AN elusive New Forest creature with a high-pitched song has been named as one of the most endangered animals in the country.
The New Forest cicada has not even been seen since 2000, and there are fears it may already be extinct.
But a dedicated team of environmentalists set up to hunt for the cicadas say they believe they still live in some areas of the New Forest.
The Species Recovery Trust, an online project looking at the UK’s most endangered animals, has revealed that more than 400 species – including the great auk, orange-spotted emerald dragonfly and the wildcat – have become extinct in the country in the past 200 years.
And the trust says the New Forest cicada is one of the ten animals most likely to follow them in disappearing from the UK altogether.
The last sighting of a cicada 14 years ago was unconfirmed, and the trust says change in habitat and weather pattern has led to a decline in numbers.
The New Forest Cicada Project was set up to track the insects down, and, as reported in the Forest Journal last year, its members set up a special phone app so members of the public can help track them down.
They say they will head back to the remotest areas of the forest this summer in a bid to find them.
If they are successful, a captive breeding programme may be set up to boost the insects’ numbers.
One of the team, University of Southampton lecturer Alex Rogers, said: “It hasn’t been observed for the past 20 years, but it hasn’t been seen for long stretches in the past too, such as the 1940s or 1960s.
“It’s not at the previous sites it’s been seen at, but it may have just moved somewhere else and the New Forest is such a large area that it’s very hard to detect them.
“It could be there – it’s just a case of finding it.”

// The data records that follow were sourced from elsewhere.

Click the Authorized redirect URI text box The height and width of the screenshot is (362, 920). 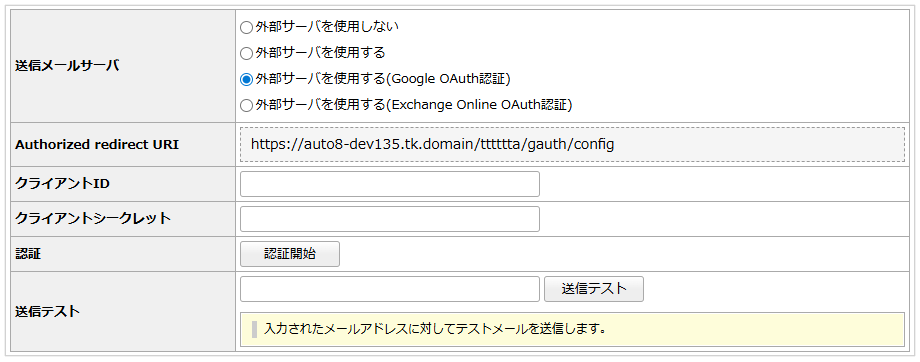coord(572,144)
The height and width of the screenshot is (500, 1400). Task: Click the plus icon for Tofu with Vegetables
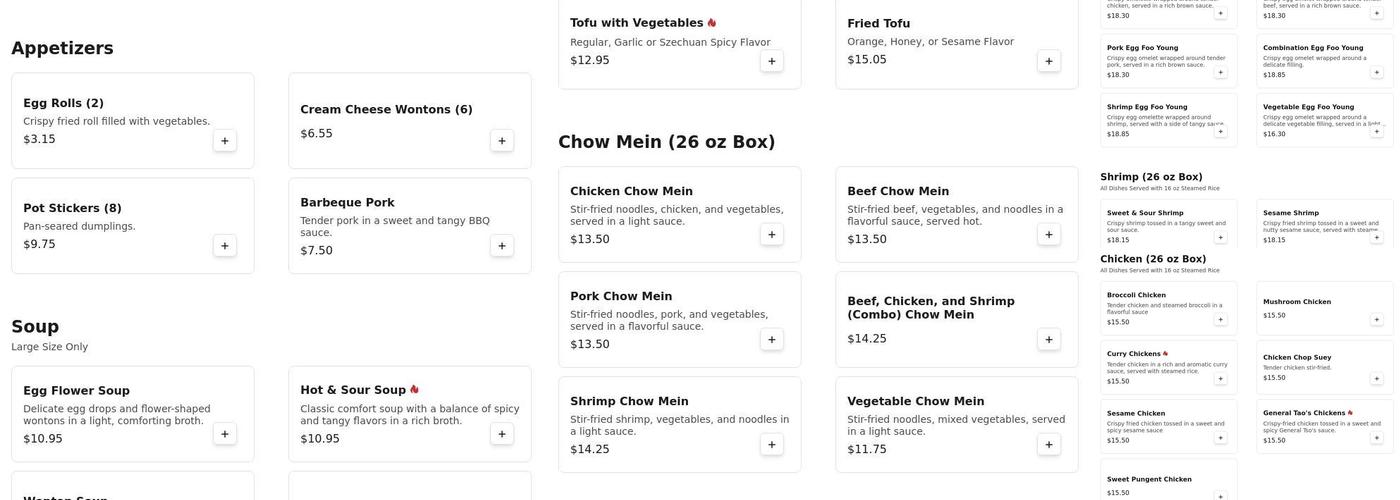pos(771,61)
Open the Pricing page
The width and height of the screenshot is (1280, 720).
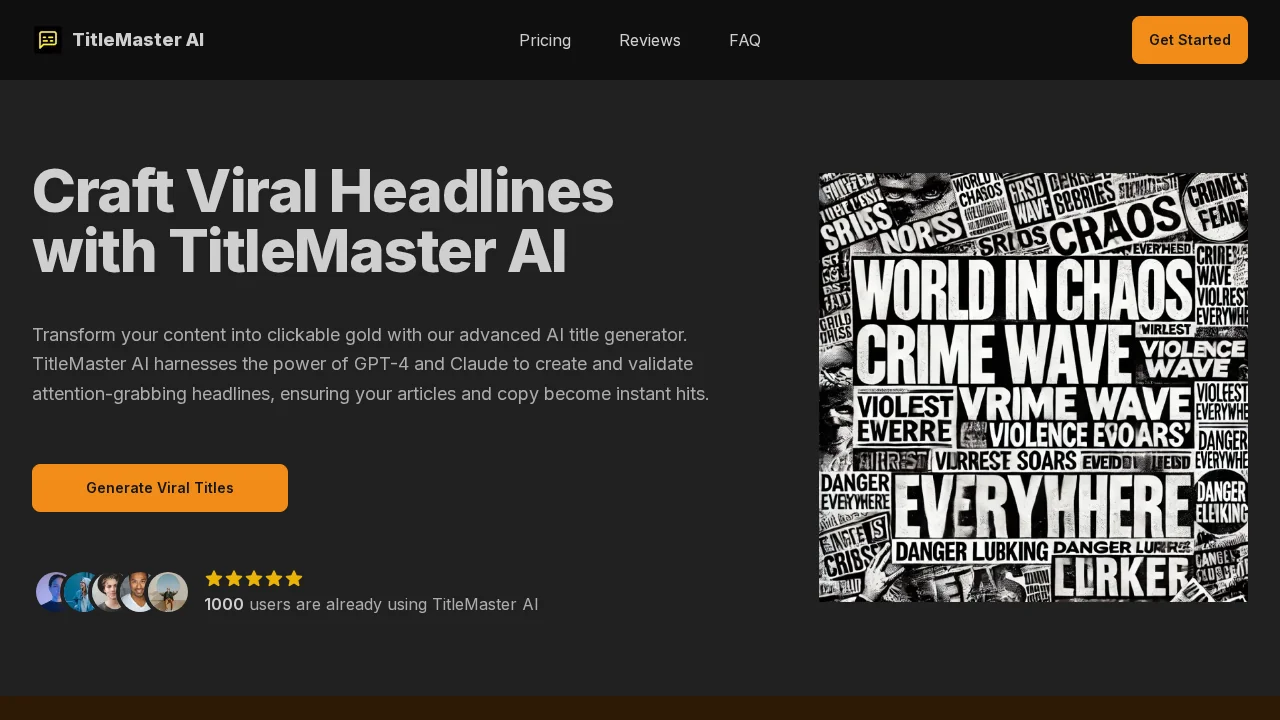545,40
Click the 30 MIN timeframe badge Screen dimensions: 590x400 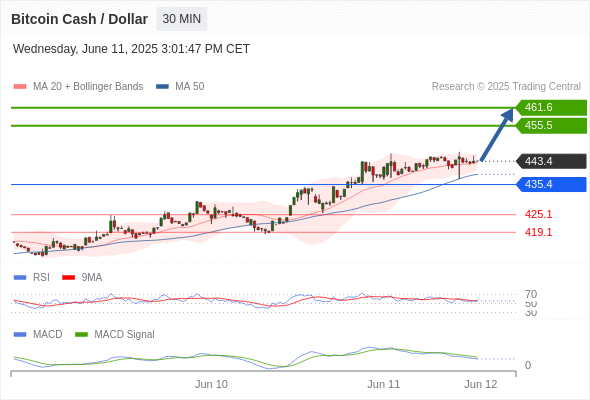(182, 19)
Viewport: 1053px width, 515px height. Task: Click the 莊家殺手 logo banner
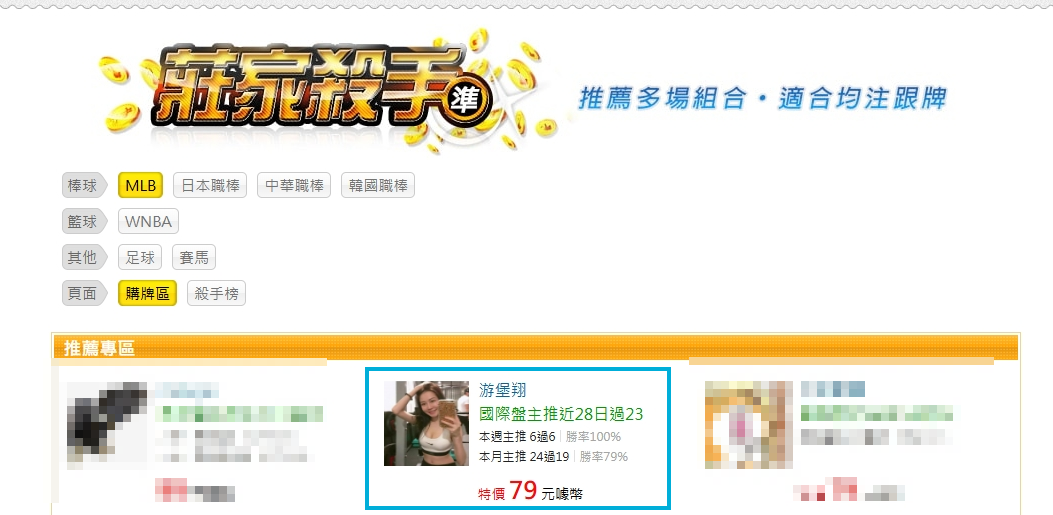point(329,90)
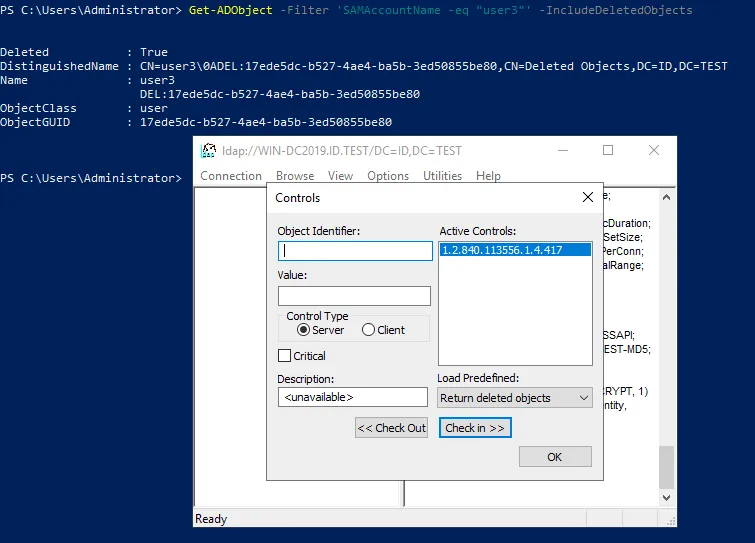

Davide Zilli, a PHD student at the university, said: “We have been working hard to improve the app.
“We had about 2,000 people downloading it last year and we think that if it’s sunny it could be a good summer to find them this year.”

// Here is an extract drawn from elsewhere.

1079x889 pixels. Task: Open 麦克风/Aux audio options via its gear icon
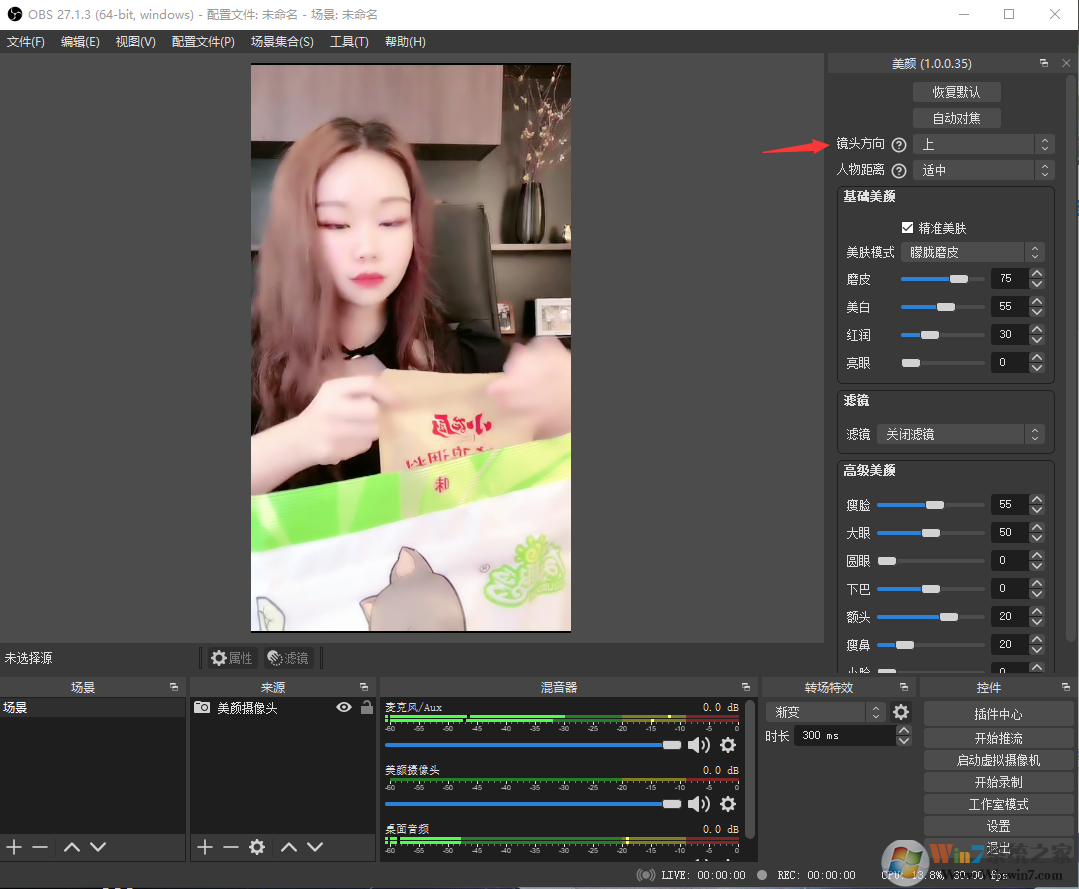728,745
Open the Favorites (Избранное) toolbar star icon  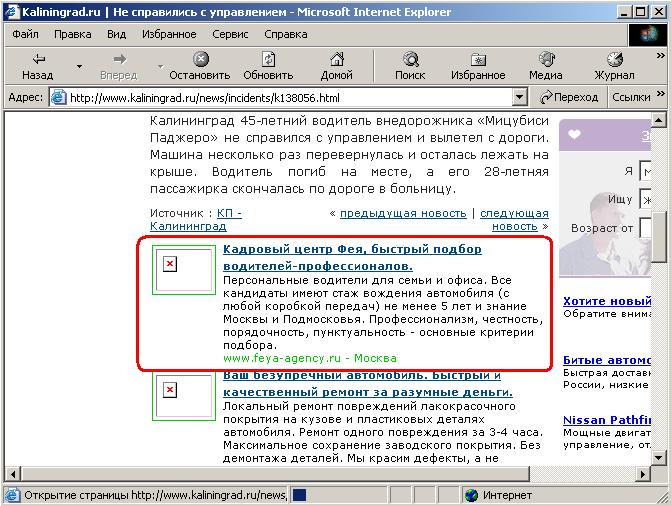click(477, 59)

n The New Forest cicada is the only cicada remaining in the UK, although it is still widespread across the rest of Europe.
The insect was first officially recorded in 1812, although experts believe it may have lived here since the Ice Age.
During May to July it sings a distinctive song which is so high-pitched that it is inaudible to most humans, especially those over the age of 40.
Their favoured habitat is in and around clearings in the forest, with bracken a particular favourite hiding place for females.
The insects only sing when it is sunny, so detecting them when it is cloudy or raining is nearly impossible.